> Problem 1
In the article about machine learning and patient care, what is the name of the machine-learning approach that one team created?
> Problem 2
In the article about machine learning and patient care, list every kind of intensive-care-unit data that ICU Intervene takes in.
> Problem 3
Extend the article about machine learning and patient care, picking up after its last sentence.

Using machine learning to improve patient care

Doctors are often deluged by signals from charts, test results, and other metrics to keep track of. It can be difficult to integrate and monitor all of these data for multiple patients while making real-time treatment decisions, especially when data is documented inconsistently across hospitals.
In a new pair of papers, researchers from MIT’s Computer Science and Artificial Intelligence Laboratory (CSAIL) explore ways for computers to help doctors make better medical decisions.
One team created a machine-learning approach called “ICU Intervene” that takes large amounts of intensive-care-unit (ICU) data, from vitals and labs to notes and demographics, to determine what kinds of treatments are needed for different symptoms. The system uses “deep learning” to make real-time predictions, learning from past ICU cases to make suggestions for critical care, while also explaining the reasoning behind these decisions.
“The system could potentially be an aid for doctors in the ICU, which is a high-stress, high-demand environment,” says PhD student Harini Suresh, lead author on the paper about ICU Intervene. “The goal is to leverage data from medical records to improve health care and predict actionable interventions.”

> Data supplied

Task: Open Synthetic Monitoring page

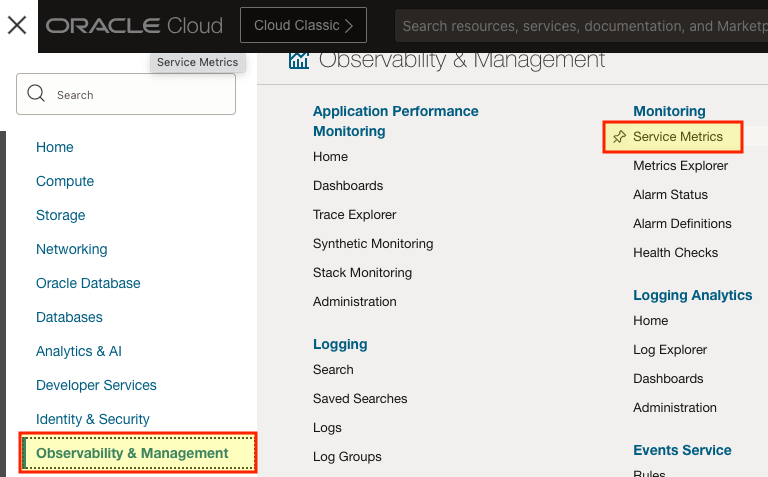Action: (x=373, y=244)
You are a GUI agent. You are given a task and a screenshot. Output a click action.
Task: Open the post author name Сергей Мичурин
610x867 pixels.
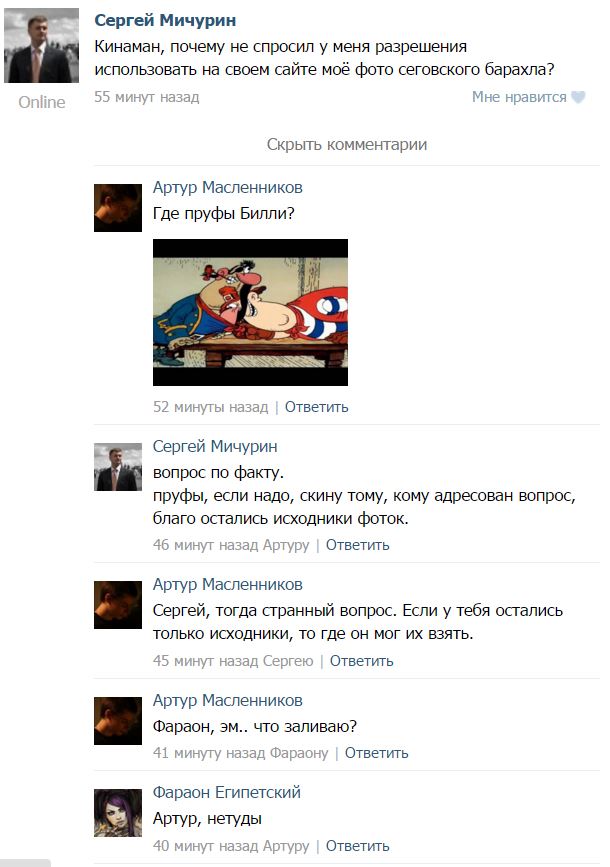coord(165,20)
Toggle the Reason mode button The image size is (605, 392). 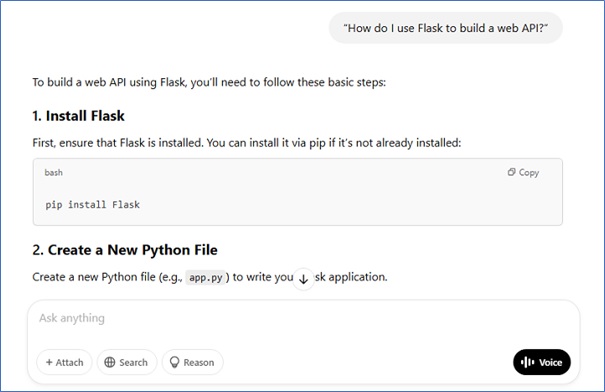point(193,362)
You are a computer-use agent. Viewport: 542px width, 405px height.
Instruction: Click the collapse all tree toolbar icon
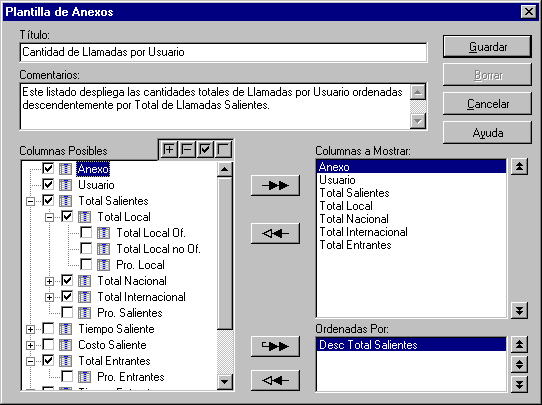click(x=187, y=150)
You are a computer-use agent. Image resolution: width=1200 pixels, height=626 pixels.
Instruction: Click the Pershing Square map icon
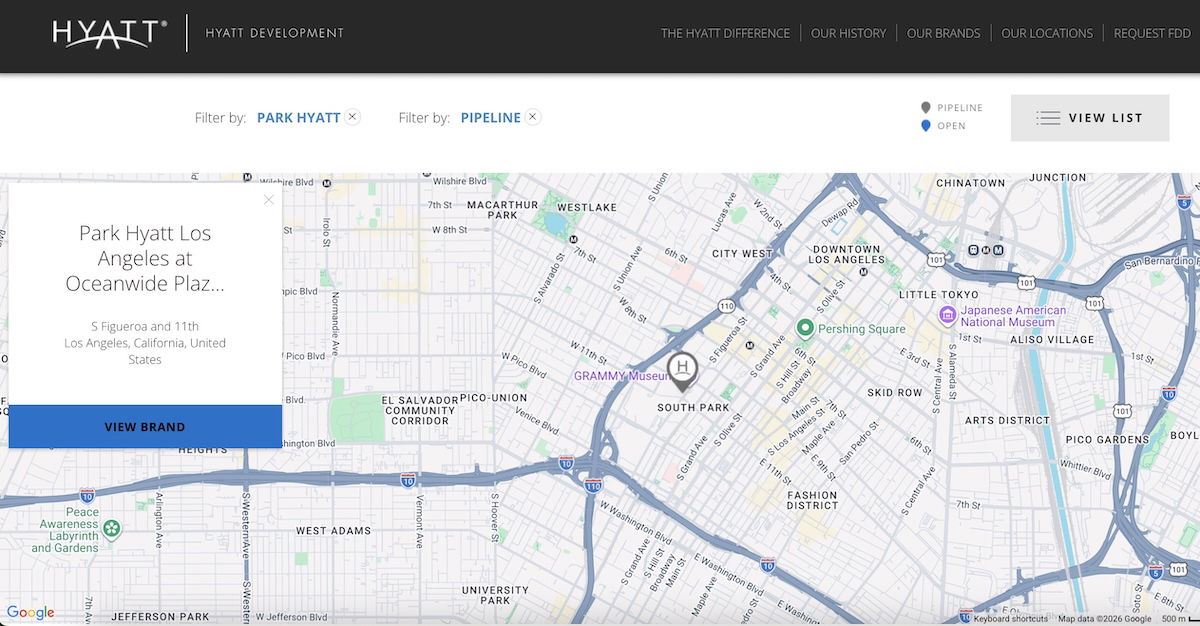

> Answer 1
ICU Intervene

> Answer 2
Vitals, labs, notes, and demographics

> Answer 3
Another team developed an approach called “EHR Model Transfer” that can facilitate the application of predictive models on an electronic health record (EHR) system, despite being trained on data from a different EHR system. Specifically, using this approach the team showed that predictive models for mortality and prolonged length of stay can be trained on one EHR system and used to make predictions in another.
ICU Intervene was co-developed by Suresh, undergraduate student Nathan Hunt, postdoc Alistair Johnson, researcher Leo Anthony Celi, MIT Professor Peter Szolovits, and PhD student Marzyeh Ghassemi. It was presented this month at the Machine Learning for Healthcare Conference in Boston.
EHR Model Transfer was co-developed by lead authors Jen Gong and Tristan Naumann, both PhD students at CSAIL, as well as Szolovits and John Guttag, who is the Dugald C. Jackson Professor in Electrical Engineering. It was presented at the ACM’s Special Interest Group on Knowledge Discovery and Data Mining in Halifax, Canada.
Both models were trained using data from the critical care database MIMIC, which includes de-identified data from roughly 40,000 critical care patients and was developed by the MIT Lab for Computational Physiology.